3. How and why is (b) true?
Thank you for your time and help!
On
Make sure to use the correct definitions. In this case it's
Let $X$ be a set (containing sets), then $$\bigcup X := \{ y : \exists Y\in X: y\in Y\}$$
From this we can prove the given statements. Let $x$ be a set. Then
$$\bigcup \{x\} = \{ y :\exists Y\in\{x\}:y\in Y\}$$
There is only one $Y$ in $\{x\}$, namely $Y=x$. We see $x$ as a set, therefore
$$\bigcup \{x\} = \{ y : y\in x\} = x$$
For (b):
Assume $\{\bigcup x\}=x$. Now $\bigcup x$ is just a set, say $a=\bigcup x$, so $\{a\} = x$, but then $x$ is already a singleton. Now assume $x$ is a singleton, i.e. $\{a\}=x$. But we know from (a) that, if we interpret $a$ as a set (instead of $x$), we can write $a=\bigcup\{a\}=\bigcup x$, so $\{\bigcup x\}=x$.

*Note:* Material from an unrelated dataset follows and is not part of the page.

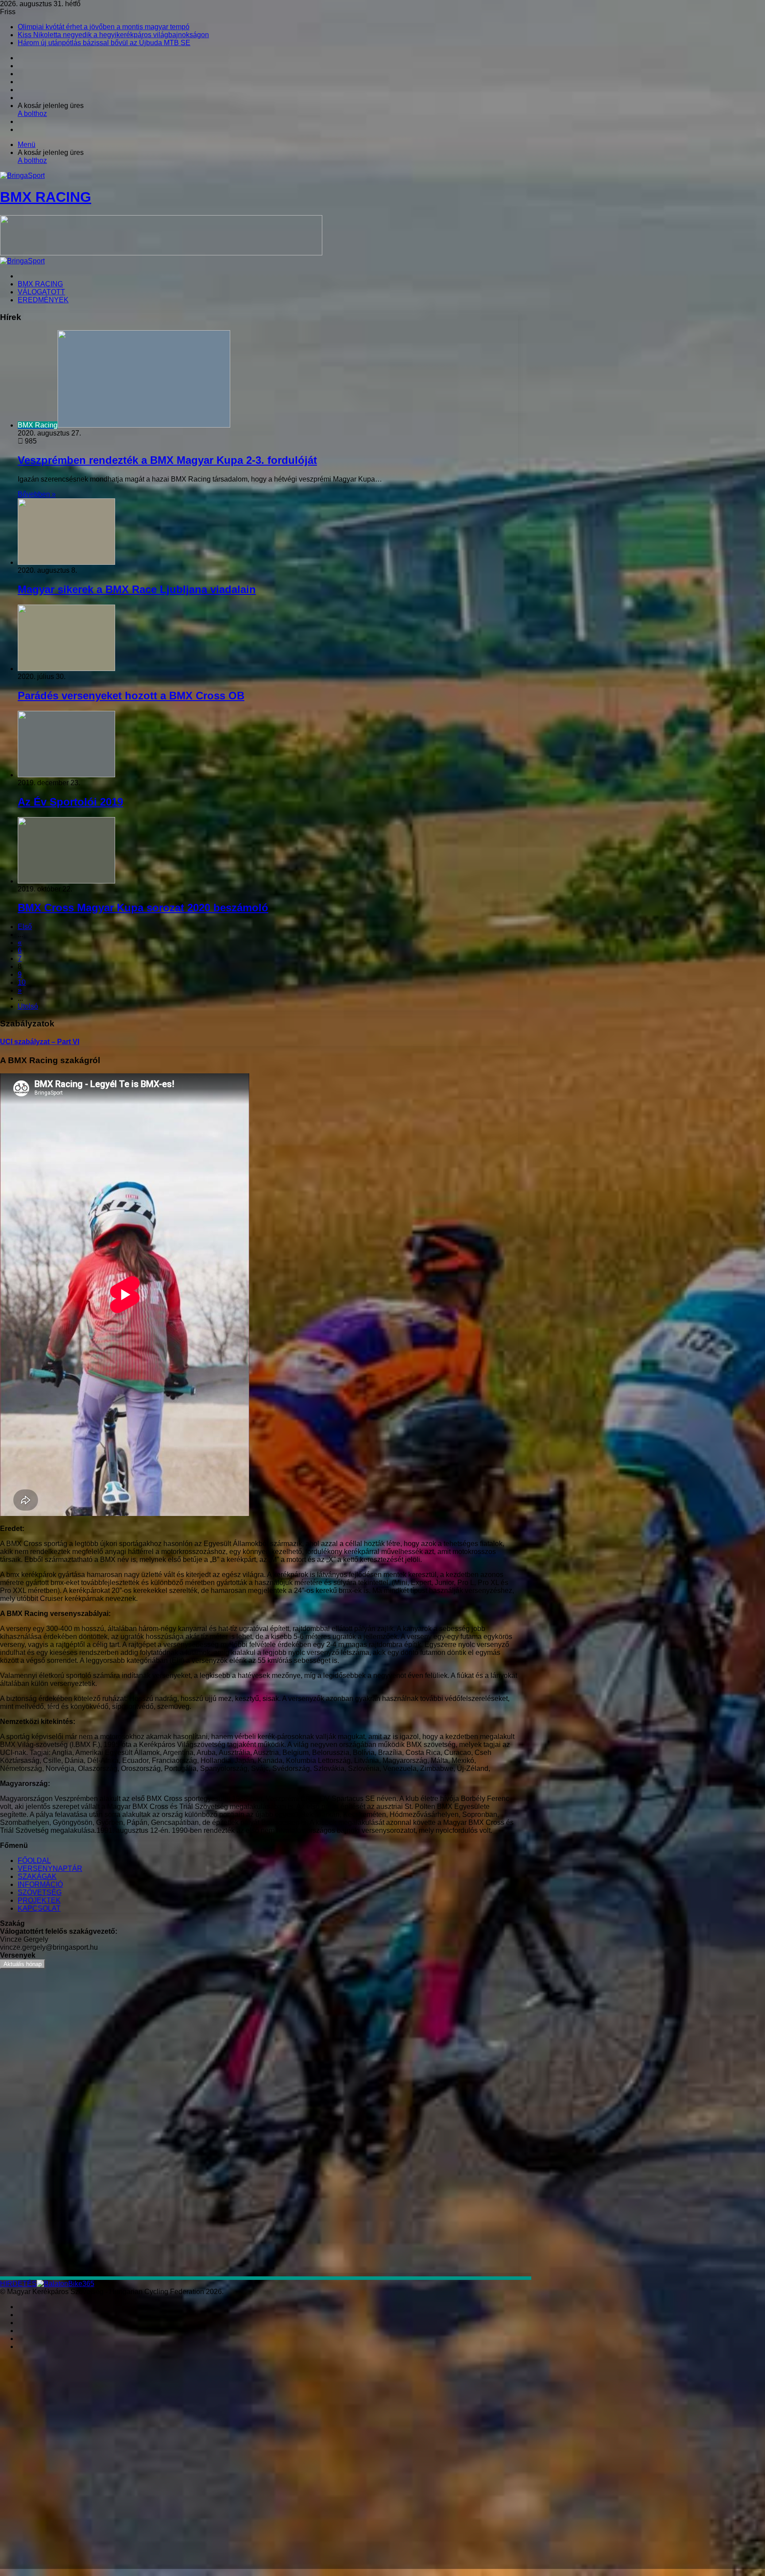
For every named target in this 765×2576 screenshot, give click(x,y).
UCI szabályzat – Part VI (39, 1041)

Your assumption that $x = \{a \}$ is irrelevant and actually harmful here. For any set $x$ we have that $\bigcup \{ x \} = x$.
Why? $\bigcup \{x \} = \{ z \mid \exists y \in \{x \} \colon z \in y \} = \{ z \mid z \in x \} = x$ (the last equality follows by extensionality).
Now, if $x$ is a singleton, i.e. $x = \{a \}$, then, by what we've shown above, $\{ \bigcup x \} = \{ \bigcup \{a \} \}= \{a \} = x$.
I'll leave it to you to show the converse. (If $x$ contains two distinct elements, then $\{ \bigcup x \} \neq x$.